-- begin --
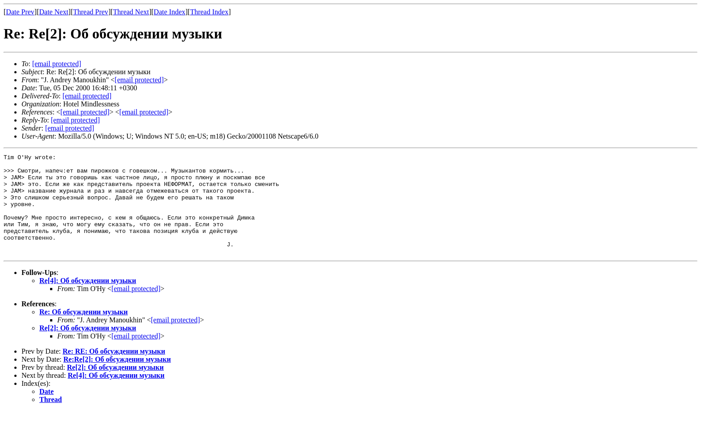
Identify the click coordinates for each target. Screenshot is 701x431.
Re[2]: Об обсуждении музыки (87, 348)
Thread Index (209, 12)
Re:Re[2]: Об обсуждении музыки (117, 379)
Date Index (170, 12)
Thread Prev (90, 12)
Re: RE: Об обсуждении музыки (114, 371)
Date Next (53, 12)
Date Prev (20, 12)
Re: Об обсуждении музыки (83, 332)
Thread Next (131, 12)
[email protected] (87, 96)
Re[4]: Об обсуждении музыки (87, 300)
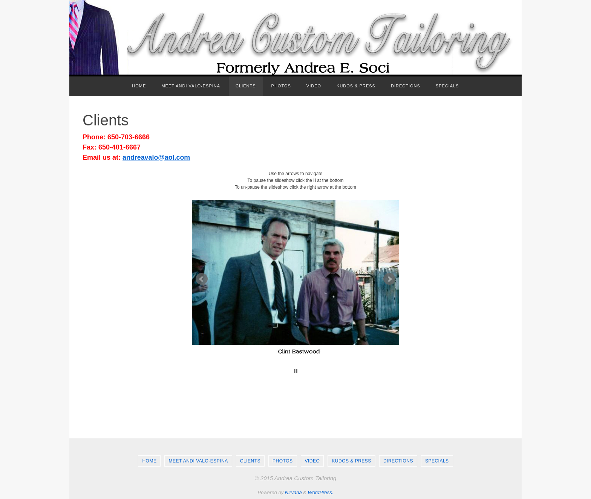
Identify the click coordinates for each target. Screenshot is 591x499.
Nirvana (293, 492)
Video (312, 461)
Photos (282, 461)
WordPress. (321, 492)
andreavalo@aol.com (156, 157)
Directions (398, 461)
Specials (437, 461)
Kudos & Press (351, 461)
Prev (202, 279)
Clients (250, 461)
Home (149, 461)
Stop (295, 371)
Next (389, 279)
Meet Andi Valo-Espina (198, 461)
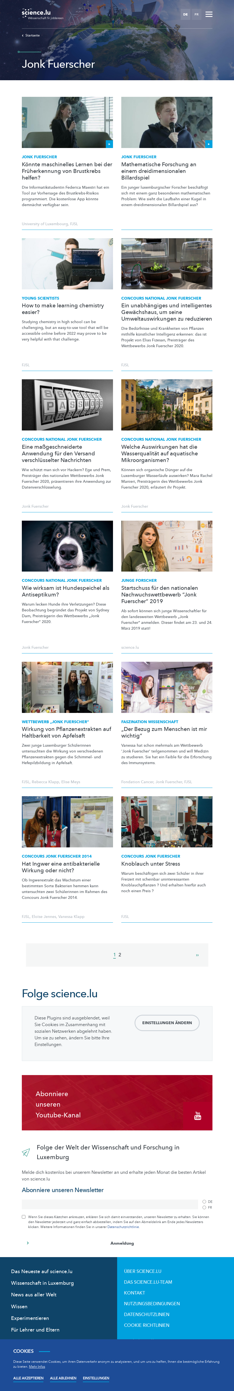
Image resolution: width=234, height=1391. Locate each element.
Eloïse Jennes (44, 916)
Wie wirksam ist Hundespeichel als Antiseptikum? (65, 591)
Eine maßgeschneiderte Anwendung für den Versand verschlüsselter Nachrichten (58, 454)
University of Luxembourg (45, 224)
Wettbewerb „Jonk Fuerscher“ (55, 722)
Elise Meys (70, 782)
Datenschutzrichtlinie (123, 1227)
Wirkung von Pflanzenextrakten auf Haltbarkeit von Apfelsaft (66, 732)
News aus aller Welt (33, 1294)
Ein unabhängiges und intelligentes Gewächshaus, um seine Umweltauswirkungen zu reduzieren (166, 312)
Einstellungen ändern (167, 1023)
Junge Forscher (139, 580)
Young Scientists (40, 298)
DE (185, 14)
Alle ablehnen (63, 1378)
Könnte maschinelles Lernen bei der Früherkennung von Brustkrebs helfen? (67, 171)
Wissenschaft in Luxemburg (42, 1283)
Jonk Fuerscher (39, 157)
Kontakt (134, 1293)
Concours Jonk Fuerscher (150, 856)
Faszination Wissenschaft (149, 722)
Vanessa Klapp (71, 916)
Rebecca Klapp (45, 782)
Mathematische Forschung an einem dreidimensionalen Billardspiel (158, 171)
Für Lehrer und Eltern (35, 1330)
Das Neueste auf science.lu (41, 1271)
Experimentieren (30, 1318)
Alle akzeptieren (28, 1378)
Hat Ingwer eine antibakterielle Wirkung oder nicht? (61, 867)
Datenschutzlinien (146, 1315)
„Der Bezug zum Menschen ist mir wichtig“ (164, 732)
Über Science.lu (142, 1271)
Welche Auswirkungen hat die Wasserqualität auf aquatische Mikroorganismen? (159, 454)
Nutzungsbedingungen (152, 1304)
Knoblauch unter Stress (150, 864)
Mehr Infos (37, 1366)
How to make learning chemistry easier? (63, 309)
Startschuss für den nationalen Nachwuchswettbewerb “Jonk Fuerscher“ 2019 (159, 595)
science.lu (130, 647)
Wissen (19, 1306)
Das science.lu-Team (148, 1282)
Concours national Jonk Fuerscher (161, 298)
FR (196, 14)
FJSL (74, 224)
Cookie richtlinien (146, 1325)
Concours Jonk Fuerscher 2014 (57, 856)
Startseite (31, 35)
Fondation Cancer (137, 782)
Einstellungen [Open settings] (96, 1378)
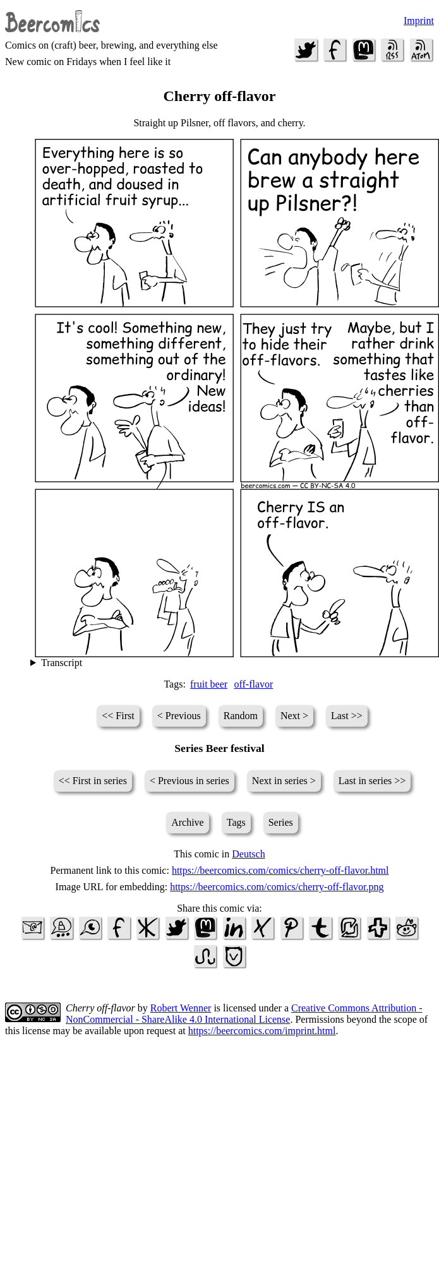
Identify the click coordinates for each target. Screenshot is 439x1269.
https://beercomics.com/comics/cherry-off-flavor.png (276, 886)
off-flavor (253, 684)
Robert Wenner (181, 1008)
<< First (118, 715)
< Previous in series (189, 780)
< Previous (179, 715)
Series (280, 822)
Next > (294, 715)
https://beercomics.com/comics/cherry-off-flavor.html (280, 870)
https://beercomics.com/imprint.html (262, 1030)
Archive (187, 822)
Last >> (347, 715)
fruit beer (208, 684)
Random (241, 715)
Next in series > (284, 780)
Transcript (61, 662)
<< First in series (93, 780)
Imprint (419, 20)
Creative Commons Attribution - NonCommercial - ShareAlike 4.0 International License (244, 1014)
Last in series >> (372, 780)
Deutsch (248, 854)
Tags (236, 822)
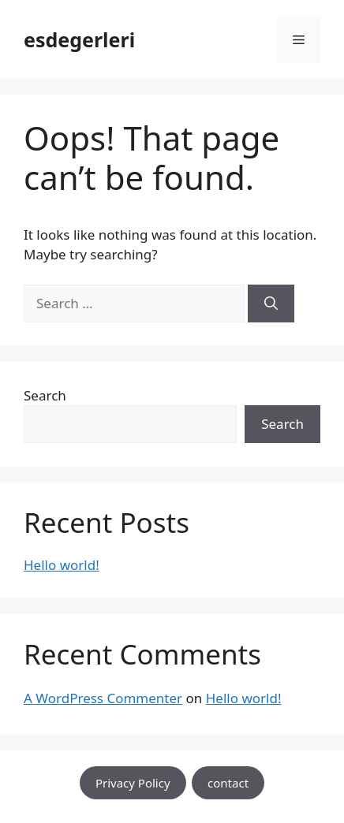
-- end --
▶ What this task involves
Rewrite every line of the records above as a Markdown table with the columns "Row" and "Text," numbering the rows and skipping blank lines. Leave the pictures out.

▶ The result
| Row | Text |
|---|---|
| 1 | Identify the click coordinates for each target. Screenshot is 701x431. |
| 2 | Re[2]: Об обсуждении музыки (87, 348) |
| 3 | Thread Index (209, 12) |
| 4 | Re:Re[2]: Об обсуждении музыки (117, 379) |
| 5 | Date Index (170, 12) |
| 6 | Thread Prev (90, 12) |
| 7 | Re: RE: Об обсуждении музыки (114, 371) |
| 8 | Date Next (53, 12) |
| 9 | Date Prev (20, 12) |
| 10 | Re: Об обсуждении музыки (83, 332) |
| 11 | Thread Next (131, 12) |
| 12 | [email protected] (87, 96) |
| 13 | Re[4]: Об обсуждении музыки (87, 300) |
| 14 | Identify the click coordinates for each target. Screenshot is 591x499. |
| 15 | Nirvana (293, 492) |
| 16 | Video (312, 461) |
| 17 | Photos (282, 461) |
| 18 | WordPress. (321, 492) |
| 19 | andreavalo@aol.com (156, 157) |
| 20 | Directions (398, 461) |
| 21 | Specials (437, 461) |
| 22 | Kudos & Press (351, 461) |
| 23 | Prev (202, 279) |
| 24 | Clients (250, 461) |
| 25 | Home (149, 461) |
| 26 | Stop (295, 371) |
| 27 | Next (389, 279) |
| 28 | Meet Andi Valo-Espina (198, 461) |
| 29 | Image resolution: width=234, height=1391. Locate each element. |
| 30 | Eloïse Jennes (44, 916) |
| 31 | Wie wirksam ist Hundespeichel als Antiseptikum? (65, 591) |
| 32 | Eine maßgeschneiderte Anwendung für den Versand verschlüsselter Nachrichten (58, 454) |
| 33 | University of Luxembourg (45, 224) |
| 34 | Wettbewerb „Jonk Fuerscher“ (55, 722) |
| 35 | Elise Meys (70, 782) |
| 36 | Datenschutzrichtlinie (123, 1227) |
| 37 | Wirkung von Pflanzenextrakten auf Haltbarkeit von Apfelsaft (66, 732) |
| 38 | News aus aller Welt (33, 1294) |
| 39 | Ein unabhängiges und intelligentes Gewächshaus, um seine Umweltauswirkungen zu reduzieren (166, 312) |
| 40 | Einstellungen ändern (167, 1023) |
| 41 | Junge Forscher (139, 580) |
| 42 | Young Scientists (40, 298) |
| 43 | DE (185, 14) |
| 44 | Alle ablehnen (63, 1378) |
| 45 | Könnte maschinelles Lernen bei der Früherkennung von Brustkrebs helfen? (67, 171) |
| 46 | Wissenschaft in Luxemburg (42, 1283) |
| 47 | Jonk Fuerscher (39, 157) |
| 48 | Kontakt (134, 1293) |
| 49 | Concours Jonk Fuerscher (150, 856) |
| 50 | Faszination Wissenschaft (149, 722) |
| 51 | Vanessa Klapp (71, 916) |
| 52 | Rebecca Klapp (45, 782) |
| 53 | Mathematische Forschung an einem dreidimensionalen Billardspiel (158, 171) |
| 54 | Für Lehrer und Eltern (35, 1330) |
| 55 | Das Neueste auf science.lu (41, 1271) |
| 56 | Experimentieren (30, 1318) |
| 57 | Alle akzeptieren (28, 1378) |
| 58 | Hat Ingwer eine antibakterielle Wirkung oder nicht? (61, 867) |
| 59 | Datenschutzlinien (146, 1315) |
| 60 | „Der Bezug zum Menschen ist mir wichtig“ (164, 732) |
| 61 | Über Science.lu (142, 1271) |
| 62 | Welche Auswirkungen hat die Wasserqualität auf aquatische Mikroorganismen? (159, 454) |
| 63 | Nutzungsbedingungen (152, 1304) |
| 64 | Knoblauch unter Stress (150, 864) |
| 65 | Mehr Infos (37, 1366) |
| 66 | How to make learning chemistry easier? (63, 309) |
| 67 | Startschuss für den nationalen Nachwuchswettbewerb “Jonk Fuerscher“ 2019 (159, 595) |
| 68 | science.lu (130, 647) |
| 69 | Wissen (19, 1306) |
| 70 | Das science.lu-Team (148, 1282) |
| 71 | Concours national Jonk Fuerscher (161, 298) |
| 72 | FR (196, 14) |
| 73 | FJSL (74, 224) |
| 74 | Cookie richtlinien (146, 1325) |
| 75 | Concours Jonk Fuerscher 2014 (57, 856) |
| 76 | Startseite (31, 35) |
| 77 | Fondation Cancer (137, 782) |
| 78 | Einstellungen [Open settings] (96, 1378) |
| 79 | Identify the click coordinates for each target. Screenshot is 439x1269. |
| 80 | https://beercomics.com/comics/cherry-off-flavor.png (276, 886) |
| 81 | off-flavor (253, 684) |
| 82 | Robert Wenner (181, 1008) |
| 83 | << First (118, 715) |
| 84 | < Previous in series (189, 780) |
| 85 | < Previous (179, 715) |
| 86 | Series (280, 822) |
| 87 | Next > (294, 715) |
| 88 | https://beercomics.com/comics/cherry-off-flavor.html (280, 870) |
| 89 | https://beercomics.com/imprint.html (262, 1030) |
| 90 | Archive (187, 822) |
| 91 | Last >> (347, 715) |
| 92 | fruit beer (208, 684) |
| 93 | Random (241, 715) |
| 94 | Next in series > (284, 780) |
| 95 | Transcript (61, 662) |
| 96 | << First in series (93, 780) |
| 97 | Imprint (419, 20) |
| 98 | Creative Commons Attribution - NonCommercial - ShareAlike 4.0 International License (244, 1014) |
| 99 | Last in series >> (372, 780) |
| 100 | Deutsch (248, 854) |
| 101 | Tags (236, 822) |